Frank A. Farris

Professor of Mathematics and Computer Science
Santa Clara University
San Jose, California, USA
My art represents an effort to show what mathematics would look like if it entered the physical world. I like to make it seem as if mathematics is both approachable and mysteriously beautiful. My process leads me to apply mathematical knowledge to create art that could not be made without mathematics. My tools include Maple, Photoshop, and, recently, Rhino with Grasshopper. In the Fall of 2019, I attended the semester-long workshop called Illustrating Mathematics at the Institute for Computational and Experimental Research in Mathematics (ICERM).
Steiner Circles and Modular Sequences in a Fountain at Filoli
51 x 61 cm
Digital Print on Aluminum
2019
I wish I could install this (virtual) brass sculpture in that reflecting pond at Filoli, a beloved garden on the San Francisco Peninsula. I'll have to be content with this ray-traced version. The figure began as an exercise in inscribing five Steiner circles in the region between two given circles. Then I experimented with modular sequences of algebraic integers in cyclotomic number fields, creating patterns to fit in the circular regions. The formula for the sequences floats in the trees. The pattern was created from a starting configuration with five congruent circles in the region between two concentric circles. After I inserted sequence paths in the circles, a gentle projective transformation produced the off-center version.

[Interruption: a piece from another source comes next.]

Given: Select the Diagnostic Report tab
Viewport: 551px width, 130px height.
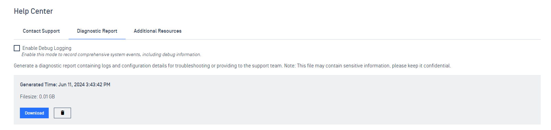Looking at the screenshot, I should tap(97, 31).
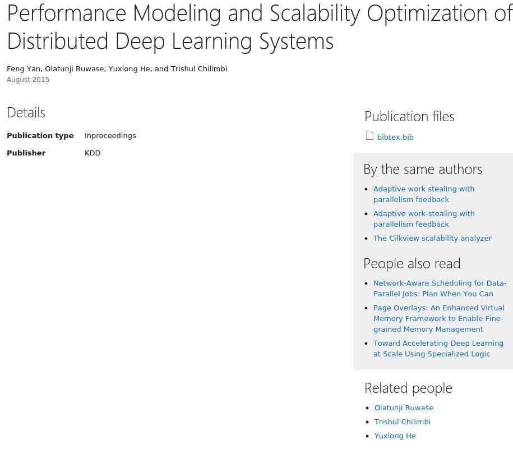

Polyhedral Symmetry from Bands
51 x 61 cm
Digital Print on Aluminum
2019
This sampler shows nine ways to create polyhedral symmetry from bands placed in space. The top row shows tetrahedral shapes "woven" from three, twelve, and four bands, with the middle one not woven at all. The middle row holds configurations with octahedral symmetry, the two on the right showing two distinct ways to weave a cube with six bands: bands with D2 versus C4 symmetry. The bottom row holds icosahedral complexes. The lower left shows the 5-coloring of an icosahedral shape, made from five 6-banded tetrahedra. A paper (with SCU student Wilder Boyden) on this method has been submitted to the Journal of Mathematics and the Arts. The chain mail background applies the same method, using a wallpaper group instead of a polyhedral one.